Problem to work on:
Keep only the lines of the material below that contain the word "will". Copy those lines.

Data shown:
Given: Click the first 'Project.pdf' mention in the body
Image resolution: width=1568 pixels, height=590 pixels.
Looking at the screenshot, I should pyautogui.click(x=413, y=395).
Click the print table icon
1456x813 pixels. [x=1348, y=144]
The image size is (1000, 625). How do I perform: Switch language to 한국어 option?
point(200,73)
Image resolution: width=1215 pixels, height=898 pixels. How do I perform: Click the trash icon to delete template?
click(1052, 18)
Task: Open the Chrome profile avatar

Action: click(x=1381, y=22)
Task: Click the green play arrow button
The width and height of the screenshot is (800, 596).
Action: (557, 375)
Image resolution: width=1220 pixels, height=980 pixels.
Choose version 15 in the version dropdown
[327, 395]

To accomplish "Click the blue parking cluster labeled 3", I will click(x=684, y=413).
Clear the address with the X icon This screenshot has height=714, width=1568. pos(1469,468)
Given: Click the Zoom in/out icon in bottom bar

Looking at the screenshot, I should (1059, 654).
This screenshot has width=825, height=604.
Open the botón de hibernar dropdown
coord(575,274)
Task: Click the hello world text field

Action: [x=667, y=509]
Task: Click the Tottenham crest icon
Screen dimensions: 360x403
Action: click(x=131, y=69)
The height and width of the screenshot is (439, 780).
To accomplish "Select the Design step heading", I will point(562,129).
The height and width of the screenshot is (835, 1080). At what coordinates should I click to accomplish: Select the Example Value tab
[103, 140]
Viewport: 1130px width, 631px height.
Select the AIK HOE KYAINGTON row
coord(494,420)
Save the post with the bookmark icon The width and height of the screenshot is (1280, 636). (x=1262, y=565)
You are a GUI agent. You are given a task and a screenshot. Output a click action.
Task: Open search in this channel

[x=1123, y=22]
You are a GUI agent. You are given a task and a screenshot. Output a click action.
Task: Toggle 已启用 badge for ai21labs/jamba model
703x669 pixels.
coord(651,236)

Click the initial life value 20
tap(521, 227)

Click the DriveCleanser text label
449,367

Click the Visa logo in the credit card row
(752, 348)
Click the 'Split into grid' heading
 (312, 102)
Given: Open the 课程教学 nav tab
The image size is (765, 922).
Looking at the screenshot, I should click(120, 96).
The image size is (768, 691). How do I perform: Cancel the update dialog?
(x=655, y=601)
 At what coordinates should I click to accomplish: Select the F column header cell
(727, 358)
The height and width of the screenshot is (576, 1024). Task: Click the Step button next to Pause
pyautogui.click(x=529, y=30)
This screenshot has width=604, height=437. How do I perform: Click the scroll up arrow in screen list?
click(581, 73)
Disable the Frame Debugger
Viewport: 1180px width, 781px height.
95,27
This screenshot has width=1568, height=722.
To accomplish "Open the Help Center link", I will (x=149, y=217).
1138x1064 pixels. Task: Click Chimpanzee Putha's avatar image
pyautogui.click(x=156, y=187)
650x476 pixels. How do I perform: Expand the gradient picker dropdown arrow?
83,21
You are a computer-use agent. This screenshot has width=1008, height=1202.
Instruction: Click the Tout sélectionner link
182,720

Worked solution:
To accomplish "Click the blue parking cluster labeled 3", I will click(x=684, y=413).
To accomplish "Select the Design step heading", I will point(562,129).
To accomplish "Open the Help Center link", I will (x=149, y=217).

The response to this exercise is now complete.